==== Given data ====

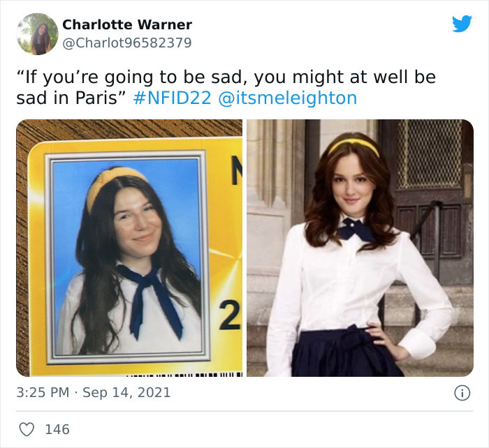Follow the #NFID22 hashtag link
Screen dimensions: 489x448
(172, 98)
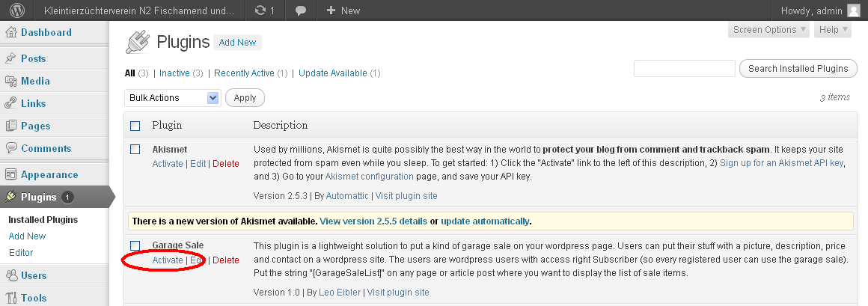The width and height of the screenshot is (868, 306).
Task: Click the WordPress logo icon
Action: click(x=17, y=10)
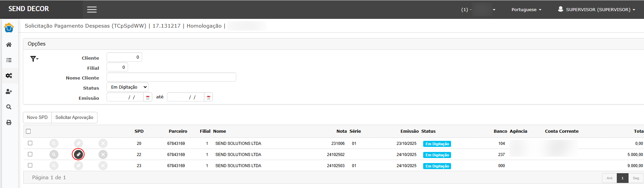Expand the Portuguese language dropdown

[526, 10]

====
==== Given data ====

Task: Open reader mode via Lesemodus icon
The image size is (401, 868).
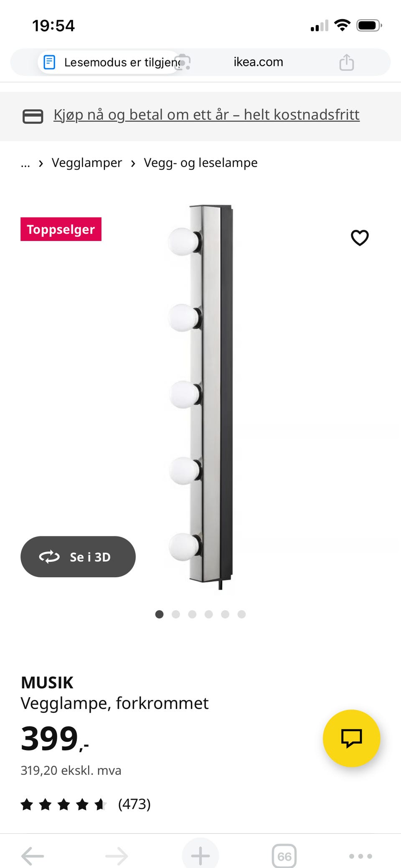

====

Each line in the listing above from the one containing "Task: Open reader mode via Lesemodus icon" through the one containing "The image size is (401, 868)." should be repeated exactly, and no other line.

Task: Open reader mode via Lesemodus icon
The image size is (401, 868).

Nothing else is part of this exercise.